Reproduce what is written in the records below exactly, and leave out the images.

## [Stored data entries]
□ □ □ □ □

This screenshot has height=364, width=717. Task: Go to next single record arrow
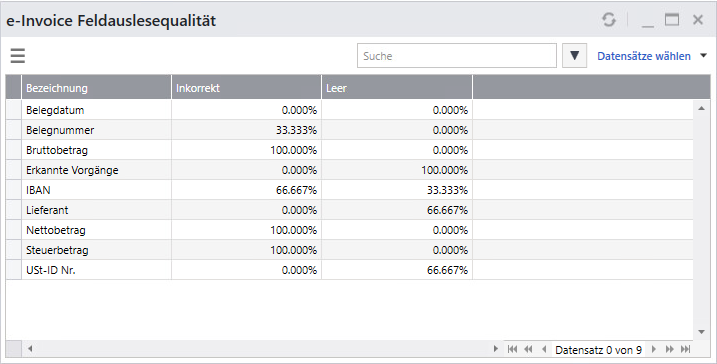[654, 349]
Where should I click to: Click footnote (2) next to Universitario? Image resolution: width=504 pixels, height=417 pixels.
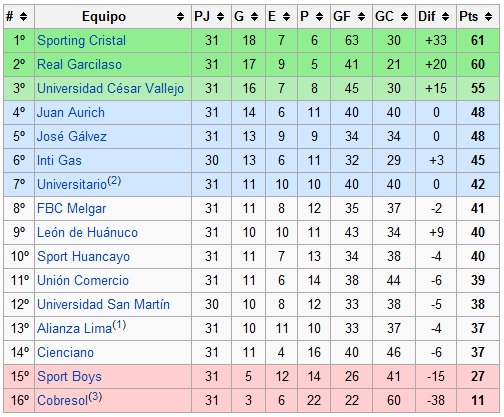[x=114, y=181]
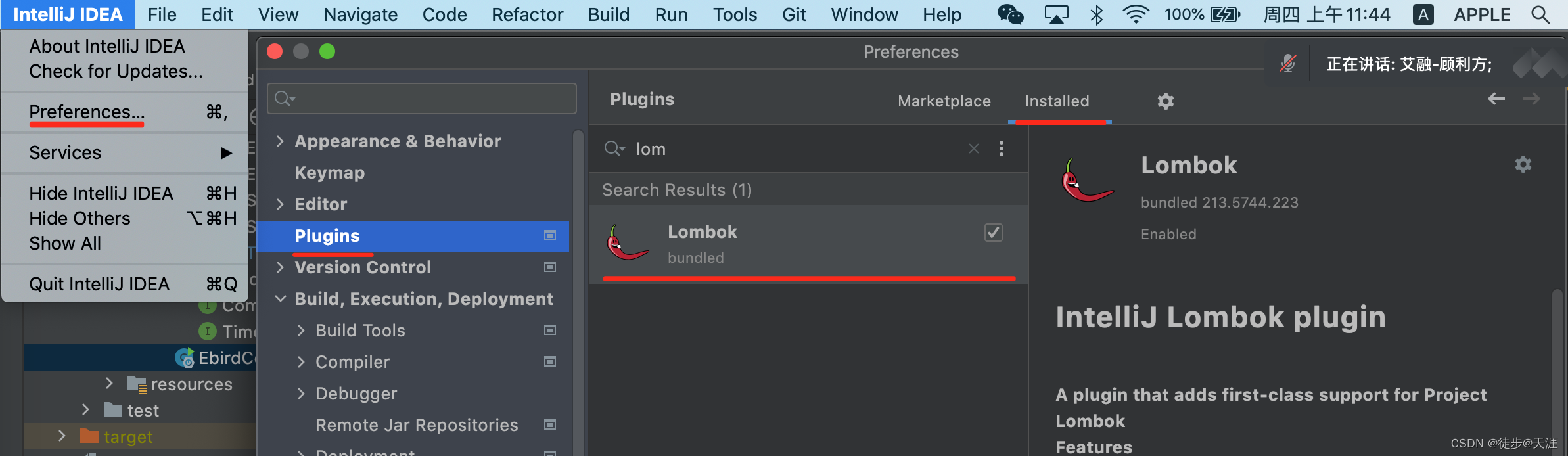Screen dimensions: 1568x456
Task: Open the Refactor menu
Action: click(x=527, y=14)
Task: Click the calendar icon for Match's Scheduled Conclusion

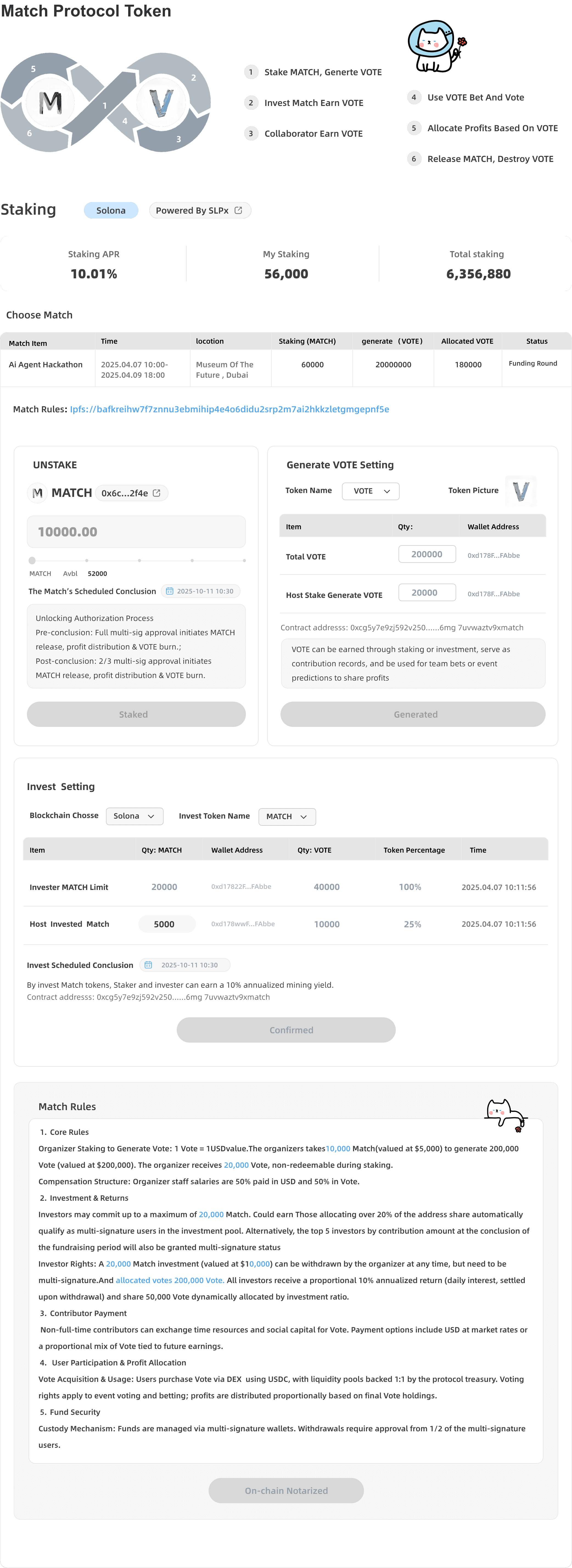Action: [x=170, y=591]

□ □ □ □ □

## [FINAL ANSWER]
This screenshot has height=364, width=717. Task: Go to next single record arrow
[654, 349]
Where should I click to: Click footnote (2) next to Universitario? Image resolution: width=504 pixels, height=417 pixels.
[x=114, y=181]
Screen dimensions: 1568x456
Task: Open the Refactor menu
Action: click(x=527, y=14)
Task: Click the calendar icon for Match's Scheduled Conclusion

Action: [x=170, y=591]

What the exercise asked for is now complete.